HIP Coding Practice

Img401
  • Compiling a program for HIP

    • For example, to compile MyProg.cu you would use a command like

    • nvcc -o MyProg MyProg.cu

Array Addition Examples in CPU/GPU
  • Array Addition Examples in CPU/GPU

Code Array Addition CPU
//
// gcc  01_array_addition_cpu.cpp
// nvcc 01_array_addition_cpu.cpp
//
#include <math.h>
#include <stdlib.h>
#include <stdio.h>

const double EPSILON = 1.0E-15;
const double a = 1.23;
const double b = 2.34;
const double c = 3.57;

void array_addition(const double *vecA, const double *vecB, double *vecC, const int NX);
void array_check(const double *vecC, const int NX);


int main(int argc, const char * argv[])
{

	printf("\n--Beginning of the main function.\n");

    const int NX = 1000000;
	int size_array = sizeof(double) * NX;
    double *vecA = (double *)malloc(size_array);
    double *vecB = (double *)malloc(size_array);
    double *vecC = (double *)malloc(size_array);

    for (int i = 0; i < NX; i++)

----------

[Written request 1] In the HIP coding practice page, why is size_array set to sizeof(double) * NX? Answer in one to three sentences.
[Written request 2]
Answer these questions about the HIP coding practice page, one per line, marked the same way:
(a) What command does the page give for compiling MyProg.cu?
(b) What value is NX given in the main function?
(c) What value is assigned to EPSILON?
[Written request 3] Can you carry the CPU array addition code in the HIP coding practice page further, starting right after its final line, for (int i = 0; i < NX; i++)?
The data after this point are separate from the HIP coding practice page.

[Source data]
----------

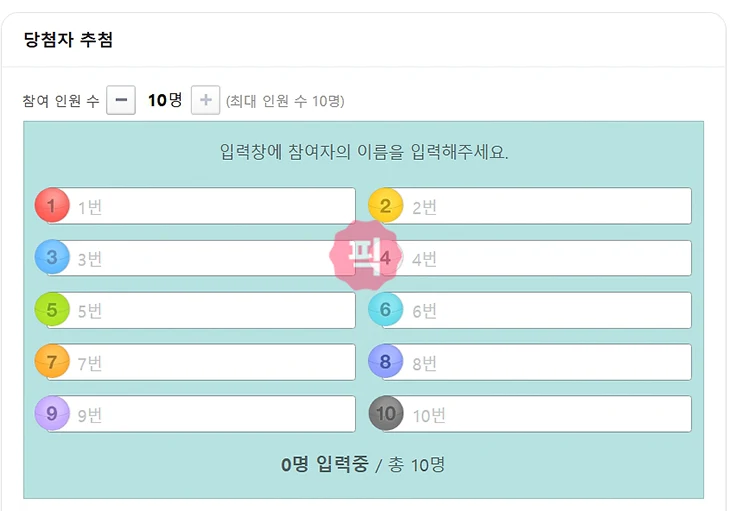Viewport: 730px width, 511px height.
Task: Click the red number 1 ball icon
Action: [52, 205]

----------

[Written answer 1] size_array is the number of bytes passed to malloc for each of vecA, vecB and vecC. Each array holds NX values of type double, so it needs sizeof(double) times NX bytes.

[Written answer 2]
(a) nvcc -o MyProg MyProg.cu
(b) 1000000
(c) 1.0E-15

[Written answer 3]
    {
        vecA[i] = a;
        vecB[i] = b;
    }

    array_addition(vecA, vecB, vecC, NX);
    array_check(vecC, NX);

    free(vecA);
    free(vecB);
    free(vecC);

	printf("\n--Ending of the main function.\n\n");

    return 0;
}


void array_addition(const double *vecA, const double *vecB, double *vecC, const int NX)
{
    for (int i = 0; i < NX; i++)
        vecC[i] = vecA[i] + vecB[i];
}


void array_check(const double *vecC, const int NX)
{
    bool has_error = false;
    for (int i = 0; i < NX; i++)
    {
        if (fabs(vecC[i] - c) > EPSILON)
		{
            has_error = true;
			break;
		}
    }
    printf("\n\tChecking array addition results >>> %s\n", has_error? "|| ERROR ||":"|| NO ERROR ||");
}
Code Array Addition GPU
#include "hip/hip_runtime.h"
//
// nvcc 02_array_addition_gpu.cu
//
#include <math.h>
#include <stdio.h>

const double EPSILON = 1.0e-15;
const double a = 1.23;
const double b = 2.34;
const double c = 3.57;

void __global__ array_addition(const double *vecA, const double *vecB, double *vecC);
void array_check(const double *vecC, const int NX);


int main(int argc, const char * argv[])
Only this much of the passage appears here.